Currently, few transgenic axolotls are available to U.S. and Canadian researchers from the AGSC -- indeed, the lack of transgenic animals is one of the barriers to axolotl research cited in Murawala's recent transgenics paper. But that is changing due to his establishment of mechanisms for the importation of transgenic animals to the United States from Tanaka's and other European laboratories.
As a result of these efforts, the MDI Biological Laboratory's already sizeable axolotl colony of non-transgenic animals is now the largest repository of transgenic axolotls in North America, with 30 to 40 lines available to North American researchers. In the future, Murawala plans to coordinate with the AGSC in the distribution of transgenic research animals propagated at the MDI Biological Laboratory.
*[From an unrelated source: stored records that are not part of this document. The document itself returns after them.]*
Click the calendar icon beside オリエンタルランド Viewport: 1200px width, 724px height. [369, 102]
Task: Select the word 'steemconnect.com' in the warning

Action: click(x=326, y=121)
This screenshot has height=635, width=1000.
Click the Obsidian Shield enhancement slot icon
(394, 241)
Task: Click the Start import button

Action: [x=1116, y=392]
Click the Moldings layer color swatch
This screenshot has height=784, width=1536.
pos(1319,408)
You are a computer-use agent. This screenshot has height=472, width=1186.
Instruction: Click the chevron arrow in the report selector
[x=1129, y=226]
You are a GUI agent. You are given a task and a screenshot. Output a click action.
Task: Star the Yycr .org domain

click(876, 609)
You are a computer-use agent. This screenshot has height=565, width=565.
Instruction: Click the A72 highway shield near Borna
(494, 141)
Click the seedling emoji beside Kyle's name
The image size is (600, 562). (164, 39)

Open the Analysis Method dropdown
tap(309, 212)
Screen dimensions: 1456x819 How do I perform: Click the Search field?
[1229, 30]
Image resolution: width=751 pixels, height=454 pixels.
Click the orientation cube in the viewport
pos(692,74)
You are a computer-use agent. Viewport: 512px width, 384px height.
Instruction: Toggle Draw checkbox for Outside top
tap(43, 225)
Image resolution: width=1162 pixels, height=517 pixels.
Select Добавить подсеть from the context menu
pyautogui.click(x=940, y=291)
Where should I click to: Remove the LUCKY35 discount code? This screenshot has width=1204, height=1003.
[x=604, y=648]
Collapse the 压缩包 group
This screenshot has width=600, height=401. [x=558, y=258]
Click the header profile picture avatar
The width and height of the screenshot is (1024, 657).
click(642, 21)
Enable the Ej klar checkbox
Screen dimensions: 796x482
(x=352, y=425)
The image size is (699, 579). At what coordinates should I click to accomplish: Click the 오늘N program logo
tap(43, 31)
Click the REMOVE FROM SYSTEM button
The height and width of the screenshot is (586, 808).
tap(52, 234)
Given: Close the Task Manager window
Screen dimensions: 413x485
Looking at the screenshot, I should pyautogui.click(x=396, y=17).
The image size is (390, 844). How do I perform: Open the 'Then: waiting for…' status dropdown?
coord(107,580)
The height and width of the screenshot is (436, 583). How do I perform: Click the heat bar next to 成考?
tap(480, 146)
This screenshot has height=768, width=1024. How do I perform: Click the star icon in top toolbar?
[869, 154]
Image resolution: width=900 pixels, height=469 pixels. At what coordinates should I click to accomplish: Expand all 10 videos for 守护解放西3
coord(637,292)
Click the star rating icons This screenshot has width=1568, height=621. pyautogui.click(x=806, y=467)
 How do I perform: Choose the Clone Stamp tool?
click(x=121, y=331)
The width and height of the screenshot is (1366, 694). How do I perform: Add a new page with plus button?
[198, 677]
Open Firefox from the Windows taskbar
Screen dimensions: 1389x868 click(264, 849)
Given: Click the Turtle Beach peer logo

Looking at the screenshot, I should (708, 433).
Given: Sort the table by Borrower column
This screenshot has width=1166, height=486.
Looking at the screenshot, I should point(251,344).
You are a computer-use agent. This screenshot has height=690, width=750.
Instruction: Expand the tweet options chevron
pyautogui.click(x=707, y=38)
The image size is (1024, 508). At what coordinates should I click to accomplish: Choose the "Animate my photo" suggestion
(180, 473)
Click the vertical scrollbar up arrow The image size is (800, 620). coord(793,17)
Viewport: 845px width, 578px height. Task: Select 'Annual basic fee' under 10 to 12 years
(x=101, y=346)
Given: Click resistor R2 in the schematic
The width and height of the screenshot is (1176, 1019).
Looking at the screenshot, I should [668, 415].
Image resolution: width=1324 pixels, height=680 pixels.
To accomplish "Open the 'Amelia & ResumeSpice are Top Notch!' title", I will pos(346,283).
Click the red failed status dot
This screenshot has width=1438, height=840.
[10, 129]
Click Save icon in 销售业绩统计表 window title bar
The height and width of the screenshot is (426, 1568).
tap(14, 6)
In addition to furthering research, the distribution of transgenic animals, which can take years to develop, also protects lines that are now available in only a few laboratories from being lost to potential pathogens or other catastrophes.
The need for uniform nomenclature
In addition to transgenic animals, another need cited by Murawala is that of uniform gene and transgenic nomenclature, which is the subject of the second paper. Although the large and complex axolotl genome, which is 10 times the size of the human genome, has been sequenced by teams from Tanaka's and Voss' laboratories, much work remains to be done on establishing gene and transgenic nomenclature.
"If we want to exchange information, we have to have accurate and unambiguous communication, which is why standardized guidelines have to be put forward," Murawala said. "If I call a gene one thing and you call it another, it will create confusion. Since the authors of our paper were heavily involved in developing axolotl gene assemblies and transgenic animals, we were in a good situation to write the guidelines."
Another critical need is that of an online database similar to the FlyBase and WormBase databases used in the study of fruit flies and roundworms. Such a database would integrate the genetics, genomics and biological data essential for effective communication and sharing of results within the axolotl community and among those studying other salamander models with whom axolotls share characteristics.
In collaboration with laboratory scientists James Godwin, Ph.D., who also studies the axolotl, and Joel H. Graber, Ph.D., director of the computational biology and bioinformatics core, and in coordination with axolotl researchers across the world, Murawala is developing an "AxoBase" database that aims to unify axolotl-related resources on one website. The group expects to launch a basic website within the next few months, although developing a comprehensive database will take much longer.